### Input records

<<<<

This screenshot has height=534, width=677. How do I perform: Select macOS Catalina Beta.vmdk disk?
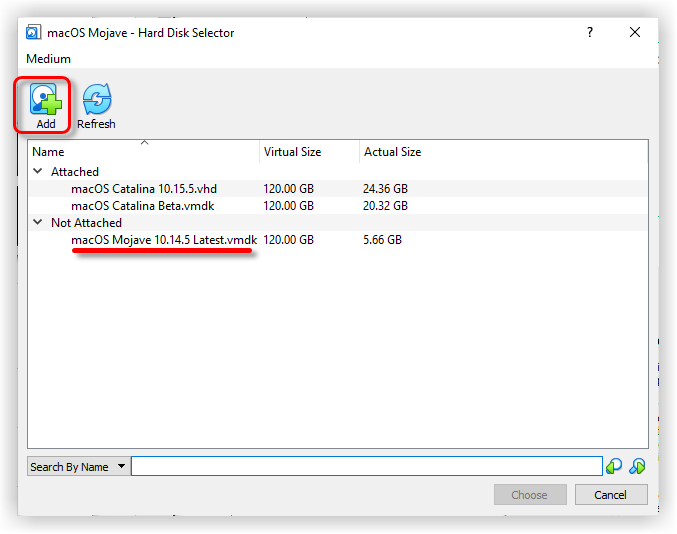(x=142, y=206)
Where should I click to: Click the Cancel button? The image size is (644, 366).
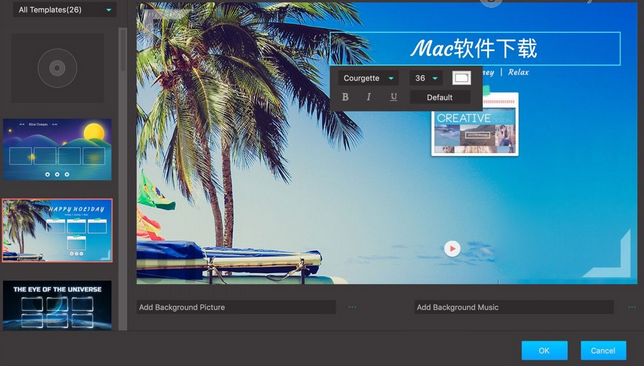pyautogui.click(x=603, y=350)
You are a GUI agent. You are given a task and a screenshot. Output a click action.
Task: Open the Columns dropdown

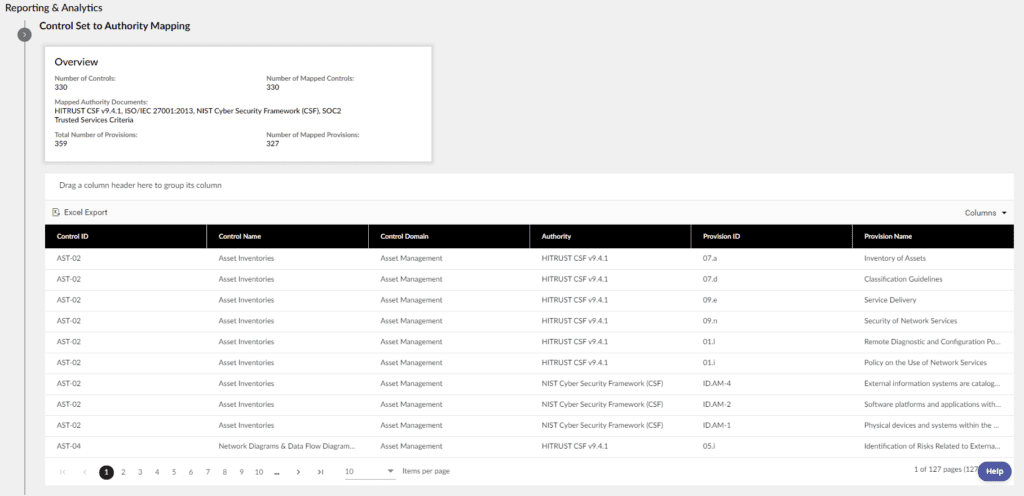985,212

>>>>

### Problem statement
When you reach a picture, pass over it; write out all other material exactly.

### Written reply
This screenshot has height=534, width=677. How do I perform: Select macOS Catalina Beta.vmdk disk?
(x=142, y=206)
Where should I click to: Click the Cancel button? The image size is (644, 366).
pyautogui.click(x=603, y=350)
You are a GUI agent. You are given a task and a screenshot. Output a click action.
Task: Open the Columns dropdown

985,212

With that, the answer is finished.